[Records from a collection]

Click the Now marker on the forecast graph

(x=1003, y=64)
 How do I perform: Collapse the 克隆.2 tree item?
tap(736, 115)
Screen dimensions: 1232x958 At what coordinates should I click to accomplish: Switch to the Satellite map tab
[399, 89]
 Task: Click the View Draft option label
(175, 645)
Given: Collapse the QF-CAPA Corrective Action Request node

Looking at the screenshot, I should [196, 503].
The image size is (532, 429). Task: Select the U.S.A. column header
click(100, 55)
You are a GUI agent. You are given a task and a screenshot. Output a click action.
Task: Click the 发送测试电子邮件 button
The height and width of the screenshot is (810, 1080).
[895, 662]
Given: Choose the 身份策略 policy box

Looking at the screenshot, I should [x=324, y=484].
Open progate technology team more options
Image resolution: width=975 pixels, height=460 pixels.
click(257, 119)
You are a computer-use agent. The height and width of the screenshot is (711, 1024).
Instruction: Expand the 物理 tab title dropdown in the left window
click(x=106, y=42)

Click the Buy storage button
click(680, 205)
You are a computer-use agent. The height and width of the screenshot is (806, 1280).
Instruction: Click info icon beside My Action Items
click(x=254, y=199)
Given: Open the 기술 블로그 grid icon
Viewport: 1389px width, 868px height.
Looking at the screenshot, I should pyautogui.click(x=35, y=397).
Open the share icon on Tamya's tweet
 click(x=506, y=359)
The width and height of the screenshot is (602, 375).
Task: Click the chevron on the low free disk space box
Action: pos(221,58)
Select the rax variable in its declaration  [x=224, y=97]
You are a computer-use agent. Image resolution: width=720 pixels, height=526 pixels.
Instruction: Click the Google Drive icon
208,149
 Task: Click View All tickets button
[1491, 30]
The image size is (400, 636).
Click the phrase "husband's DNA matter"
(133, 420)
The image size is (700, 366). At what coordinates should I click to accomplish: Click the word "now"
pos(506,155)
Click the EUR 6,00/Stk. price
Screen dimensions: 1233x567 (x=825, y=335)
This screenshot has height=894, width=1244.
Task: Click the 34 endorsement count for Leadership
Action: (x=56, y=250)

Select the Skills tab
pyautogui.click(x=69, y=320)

TASK TO COMPLETE: Exactly and only the lines from the line containing "Given: Open the 기술 블로그 grid icon" through the final line of the records above must be returned.

SOLUTION TO THIS PROBLEM:
Given: Open the 기술 블로그 grid icon
Viewport: 1389px width, 868px height.
Looking at the screenshot, I should pyautogui.click(x=35, y=397).
Open the share icon on Tamya's tweet
 click(x=506, y=359)
The width and height of the screenshot is (602, 375).
Task: Click the chevron on the low free disk space box
Action: pos(221,58)
Select the rax variable in its declaration  [x=224, y=97]
You are a computer-use agent. Image resolution: width=720 pixels, height=526 pixels.
Instruction: Click the Google Drive icon
208,149
 Task: Click View All tickets button
[1491, 30]
The image size is (400, 636).
Click the phrase "husband's DNA matter"
(133, 420)
The image size is (700, 366). At what coordinates should I click to accomplish: Click the word "now"
pos(506,155)
Click the EUR 6,00/Stk. price
Screen dimensions: 1233x567 (x=825, y=335)
This screenshot has height=894, width=1244.
Task: Click the 34 endorsement count for Leadership
Action: (x=56, y=250)

Select the Skills tab
pyautogui.click(x=69, y=320)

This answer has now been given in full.